Using AI in your business and what to be aware of

mobile phone showing AI chatbot messages on screen.

You’ve heard of ChatGPT and may be using this or AI in your business already. Used correctly it can be amazing but are you aware of the data you are sharing online and any implications that sharing can have?

ChatGPT promises to automate a lot of tasks, including write your content for you. But this isn’t the only AI tool around.

Here are a couple of things that you’ll want to bear in mind when you use these tools. Firstly, you’ll want content that is unique and of equal importance is that it’s accurate.

 Xero have explained these considerations further in their blog.

  1. Creating content that stands out

ChatGPT can certainly provide you with business content – but it can be quite generic and bland. This generic nature of AI content may be a problem. You want your brand content to stand out and be unique – but this is more difficult when using the same AI tools as every other small business. As Tom Fishburne puts it, the issue is that ‘much of what is created is already a sea of sameness, written more to appease Google’s search algorithms than actual people.’

You’re human, and you have opinions and personality and can deliver unique insights. AI cannot do this. It’s limited to the source data and models it’s been provided with. So, if you want your business content to stand out, you need an experienced human writer who writes for humans not just the bots.

Experiment with the free version of ChatGPT and then progress to the pro version if you want to. The paid version offers more features and you’ll be more likely to receive the outcome you want.

2. Content accuracy

When Chat GPT’s rival, Bard was first launched it wrongly attributed the discovery of an exoplanet to a telescope that didn’t exist at the time of the discovery. The problem is that the internet has become increasingly cluttered with fake news, spam links and content that’s designed purely for SEO. So, it’s no wonder that the AI will sometimes provide you with content that is inaccurate.

As a business owner you need accuracy in everything you communicate. Checking for uniqueness and accuracy requires a human to review the details from brief to output.

How does artificial intelligence work in a business context?

AI has had a bad rep in recent years, being wrongly labelled as ‘soulless robots coming to steal our jobs’. But this is a misconception of how AI works and the goals of any AI tool.

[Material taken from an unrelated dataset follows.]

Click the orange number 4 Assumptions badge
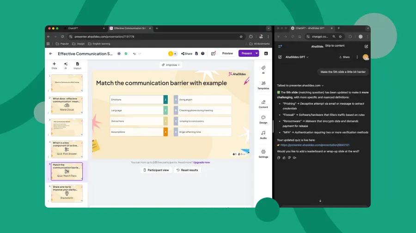The width and height of the screenshot is (416, 233). coord(165,132)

AI assistants are not coming to take your job – they’re coming to take on the monotonous, repetitive tasks that most of us dislike. With the repetitive jobs taken care of, your human team has more time to think, innovate and collaborate. They also have more business hours available to get stuck in with higher-value customer-facing work and business development etc.

6 ways AI can help lighten the workload

So, how could an AI assistant help your business? And what are the main operational areas where AI can reduce the workload and make your team’s life easier?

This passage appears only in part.